## Exercise
Translate this sentence from the song lyric "The Bipolar Blues" into Spanish: "The day finally came when the mask no longer fit."
═════ Passage for review
The Bipolar Blues

I’m all broken down and I cry all night long.

Yeah I’m completely broken down and I cry all night long.

I feel so all alone

That I decided to write this song.

I used to get up every morning and pretend I was ok.

Yeah I put my mask on every morning and pretended I was ok.

For months I went through all the motions

And would fake the normal days.

The day finally came when the mask no longer fit.

Yeah the day finally came when the mask no longer fit.

My insides all came pouring out

And I was ready to quit.

Thoughts of ending it all had filled my head at times.

Yeah thought of suicide had filled my head at times.

I completely lost control

And my life was no longer mine.

Bipolar depression had its grip on me,

Yeah deep bipolar depression had a very firm grip on me.

I desperately needed help

Or I would cease to be.

Many people that I loved soon from me took their leave.

Yeah many so called friends soon from me took their leave.

Like cockroaches when the light turns on

As if I had a contagious disease.
══════════
═════ The data
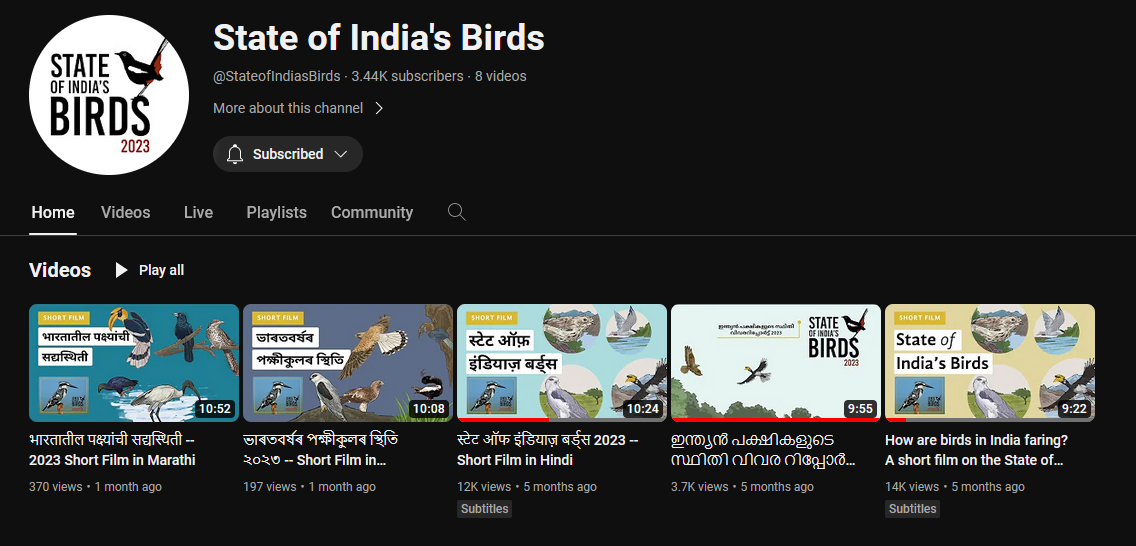Open the Malayalam video thumbnail
Viewport: 1136px width, 546px height.
[776, 362]
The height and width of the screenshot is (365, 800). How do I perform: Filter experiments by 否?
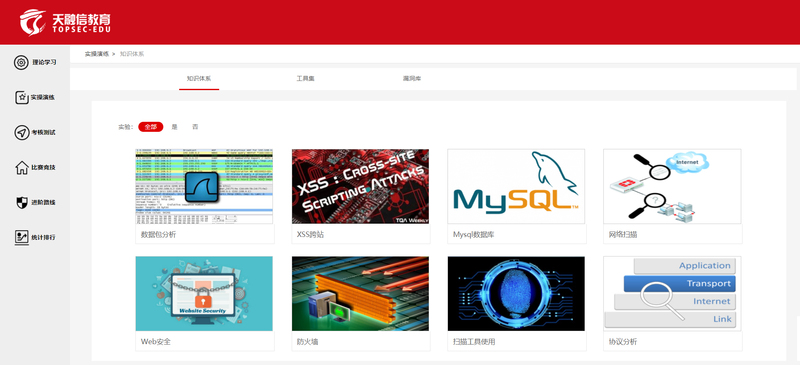195,127
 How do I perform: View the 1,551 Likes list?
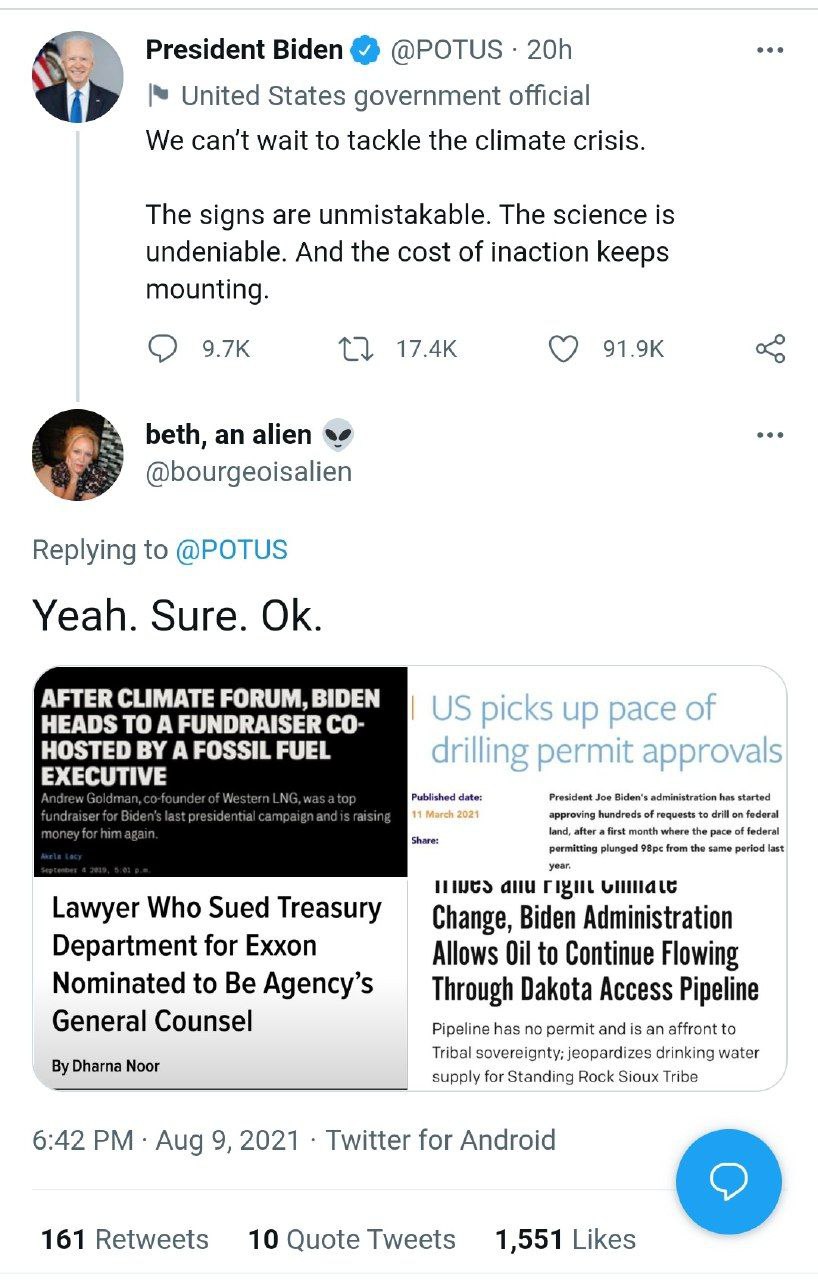[x=565, y=1240]

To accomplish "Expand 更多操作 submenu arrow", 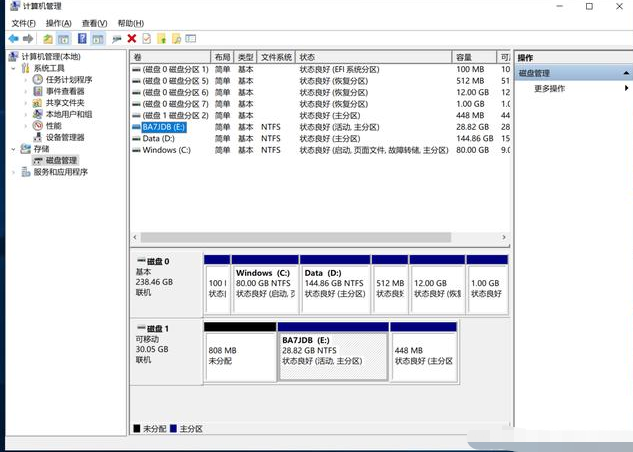I will coord(626,88).
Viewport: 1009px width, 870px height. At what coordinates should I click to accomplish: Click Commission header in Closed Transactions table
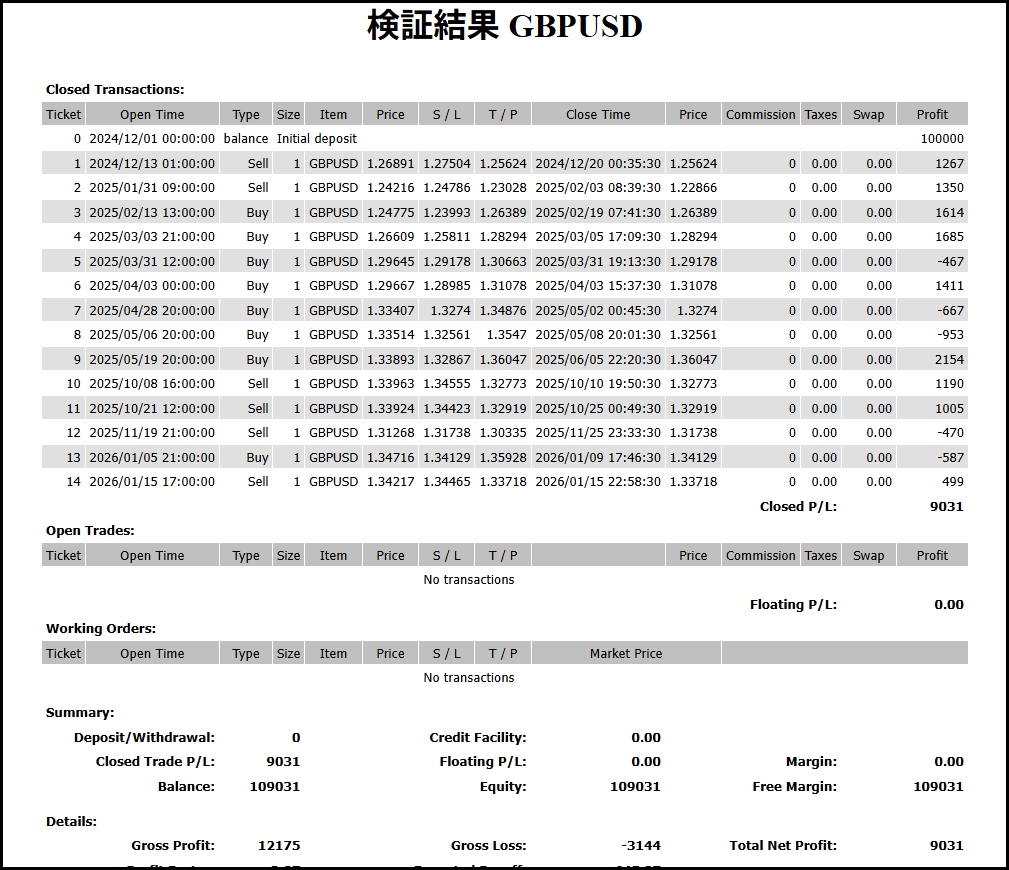pyautogui.click(x=760, y=114)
══════════
## Written response
Por fin llegó el día en que la máscara ya no encajaba.